Il résulte de ce qui précède que l’appel, manifestement infondé, doit être rejeté en application de l'art. 312 al. 1 CPC et le jugement attaqué confirmé.

L’appelante, qui succombe, supportera les frais judiciaires de deuxième instance (art. 106 al. 1 CPC), lesquels doivent être fixés à 825 fr. (art. 62 al. 1 TFJC [Tarif du 28 septembre 2010 des frais judiciaires civils; RSV 270.11.5]).

Il n’y a pas lieu d’allouer de dépens, dès lors que l’intimé n'a pas été invité à se déterminer sur l'appel et n’a donc pas encouru de frais pour la procédure de deuxième instance (cf. art. 95 al. 3 CPC).

Par ces motifs, la Cour d’appel civile du Tribunal cantonal, statuant à huis clos, en application de l'art. 312 al. 1 CPC, prononce :

I. L’appel est rejeté.

II. Le jugement est confirmé.

III. Les frais judiciaires de deuxième instance, arrêtés à 825 fr. (huit cent vingt-cinq francs), sont mis à la charge de l’appelante K.________ SA.

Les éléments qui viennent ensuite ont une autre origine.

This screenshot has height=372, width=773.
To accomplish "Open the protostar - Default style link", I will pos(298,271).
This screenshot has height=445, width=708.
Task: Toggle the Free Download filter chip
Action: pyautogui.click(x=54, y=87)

IV. Il n’est pas alloué de dépens de deuxième instance.

V. L’arrêt motivé est exécutoire.

Le président : La greffière :

Du 10 juin 2014

Le dispositif de l'arrêt qui précède est communiqué par écrit aux intéressés.

La greffière :

Du

L'arrêt qui précède, dont la rédaction a été approuvée à huis clos, est notifié en expédition complète, par l'envoi de photocopies, à :

‑ Me Robert Lei Ravello, avocat (pour K.________ SA), ‑ Me Luc Pittet, avocat (pour C.________).

La Cour d’appel civile considère que la valeur litigieuse est inférieure à 30’000 francs.

Le présent arrêt peut faire l'objet d'un recours en matière civile devant le Tribunal fédéral au sens des art. 72 ss LTF (loi du 17 juin 2005 sur le Tribunal fédéral – RS 173.110), cas échéant d'un recours constitutionnel subsidiaire au sens des art. 113 ss LTF. Dans les affaires pécuniaires, le recours en matière civile n'est recevable que si la valeur litigieuse s'élève au moins à 15'000 fr. en matière de droit du travail et de droit du bail à loyer, à 30'000 fr. dans les autres cas, à moins que la contestation ne soulève une question juridique de principe (art. 74 LTF). Ces recours doivent être déposés devant le Tribunal fédéral dans les trente jours qui suivent la présente notification (art. 100 al. 1 LTF).

Cet arrêt est communiqué, par l'envoi de photocopies, à :

‑ M. le Président du Tribunal civil de l’arrondissement de La Côte.